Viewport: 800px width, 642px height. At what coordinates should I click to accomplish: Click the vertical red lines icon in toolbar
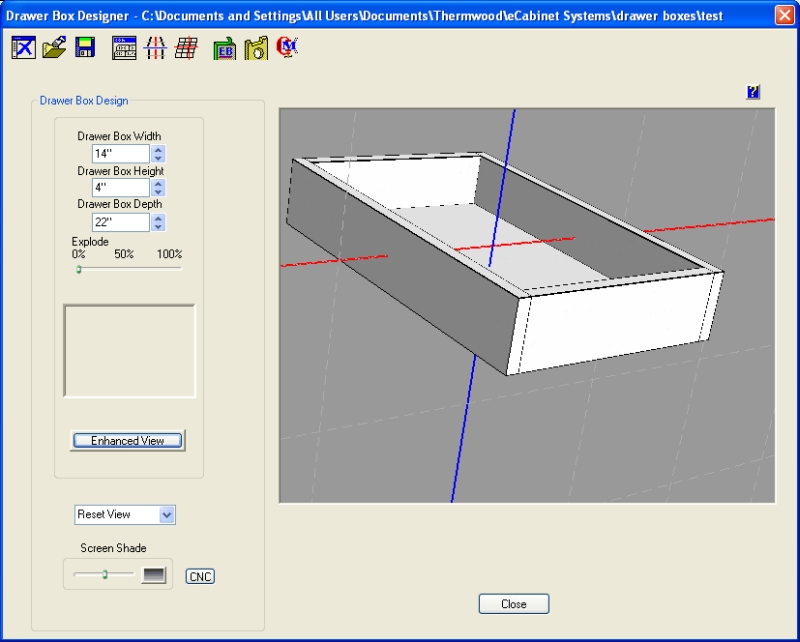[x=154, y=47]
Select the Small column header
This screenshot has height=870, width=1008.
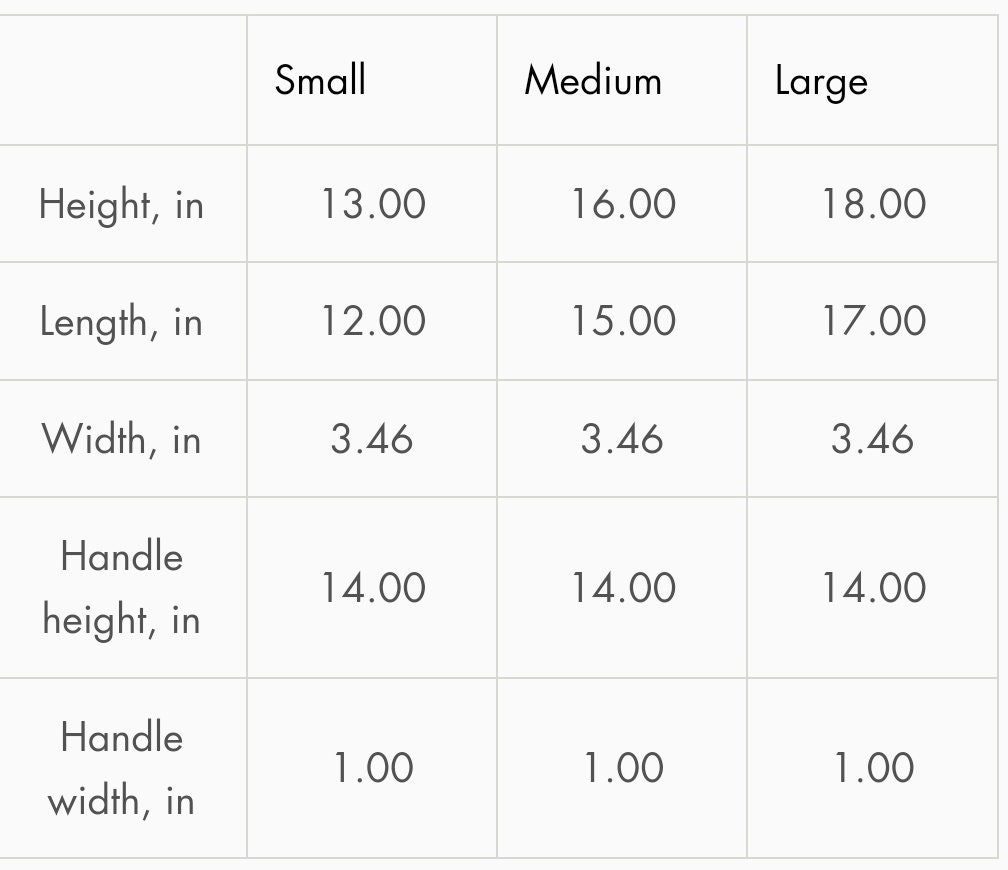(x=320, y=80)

◆ WRITTEN PROBLEM ◆
Can you lay out every line of the records above as a numbered list, skipping blank lines and omitting the pictures?

◆ CORRECT OUTPUT ◆
1. Viewport: 800px width, 642px height. At what coordinates should I click to accomplish: Click the vertical red lines icon in toolbar
2. [x=154, y=47]
3. Select the Small column header
4. This screenshot has height=870, width=1008.
5. (x=320, y=80)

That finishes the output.